**** DATASET EXTRACT ****
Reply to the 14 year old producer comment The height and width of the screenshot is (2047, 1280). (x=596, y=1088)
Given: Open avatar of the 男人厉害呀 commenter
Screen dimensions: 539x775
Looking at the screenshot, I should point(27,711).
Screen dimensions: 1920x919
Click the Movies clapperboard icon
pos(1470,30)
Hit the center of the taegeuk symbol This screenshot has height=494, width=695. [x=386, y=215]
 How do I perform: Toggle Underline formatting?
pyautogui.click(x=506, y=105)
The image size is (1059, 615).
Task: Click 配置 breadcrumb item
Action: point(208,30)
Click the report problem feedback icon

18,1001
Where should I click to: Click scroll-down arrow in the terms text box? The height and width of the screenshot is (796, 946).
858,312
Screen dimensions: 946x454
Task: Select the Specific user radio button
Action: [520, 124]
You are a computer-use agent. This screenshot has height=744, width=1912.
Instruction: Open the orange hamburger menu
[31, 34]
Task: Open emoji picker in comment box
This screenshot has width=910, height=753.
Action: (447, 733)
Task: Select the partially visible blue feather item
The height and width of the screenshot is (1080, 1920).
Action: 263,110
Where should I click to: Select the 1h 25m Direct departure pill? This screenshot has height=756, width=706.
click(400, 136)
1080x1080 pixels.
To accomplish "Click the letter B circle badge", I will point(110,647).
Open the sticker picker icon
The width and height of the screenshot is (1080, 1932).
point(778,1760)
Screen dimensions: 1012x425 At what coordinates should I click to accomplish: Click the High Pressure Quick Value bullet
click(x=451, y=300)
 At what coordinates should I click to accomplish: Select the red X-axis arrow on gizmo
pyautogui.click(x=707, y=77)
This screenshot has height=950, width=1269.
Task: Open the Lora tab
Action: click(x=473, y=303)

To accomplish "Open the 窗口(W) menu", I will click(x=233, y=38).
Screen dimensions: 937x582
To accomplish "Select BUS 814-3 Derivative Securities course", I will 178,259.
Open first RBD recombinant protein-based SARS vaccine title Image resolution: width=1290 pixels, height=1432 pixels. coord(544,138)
****
● **WORK ITEM**
Please give the material above once more, unchanged.

● **EXERCISE RESULT**
Reply to the 14 year old producer comment The height and width of the screenshot is (2047, 1280). (x=596, y=1088)
Given: Open avatar of the 男人厉害呀 commenter
Screen dimensions: 539x775
Looking at the screenshot, I should point(27,711).
Screen dimensions: 1920x919
Click the Movies clapperboard icon
pos(1470,30)
Hit the center of the taegeuk symbol This screenshot has height=494, width=695. [x=386, y=215]
 How do I perform: Toggle Underline formatting?
pyautogui.click(x=506, y=105)
The image size is (1059, 615).
Task: Click 配置 breadcrumb item
Action: point(208,30)
Click the report problem feedback icon

18,1001
Where should I click to: Click scroll-down arrow in the terms text box? The height and width of the screenshot is (796, 946).
858,312
Screen dimensions: 946x454
Task: Select the Specific user radio button
Action: [520, 124]
You are a computer-use agent. This screenshot has height=744, width=1912.
Instruction: Open the orange hamburger menu
[31, 34]
Task: Open emoji picker in comment box
This screenshot has width=910, height=753.
Action: (447, 733)
Task: Select the partially visible blue feather item
The height and width of the screenshot is (1080, 1920).
Action: 263,110
Where should I click to: Select the 1h 25m Direct departure pill? This screenshot has height=756, width=706.
click(400, 136)
1080x1080 pixels.
To accomplish "Click the letter B circle badge", I will point(110,647).
Open the sticker picker icon
The width and height of the screenshot is (1080, 1932).
point(778,1760)
Screen dimensions: 1012x425 At what coordinates should I click to accomplish: Click the High Pressure Quick Value bullet
click(x=451, y=300)
 At what coordinates should I click to accomplish: Select the red X-axis arrow on gizmo
pyautogui.click(x=707, y=77)
This screenshot has height=950, width=1269.
Task: Open the Lora tab
Action: click(x=473, y=303)

To accomplish "Open the 窗口(W) menu", I will click(x=233, y=38).
Screen dimensions: 937x582
To accomplish "Select BUS 814-3 Derivative Securities course", I will 178,259.
Open first RBD recombinant protein-based SARS vaccine title Image resolution: width=1290 pixels, height=1432 pixels. coord(544,138)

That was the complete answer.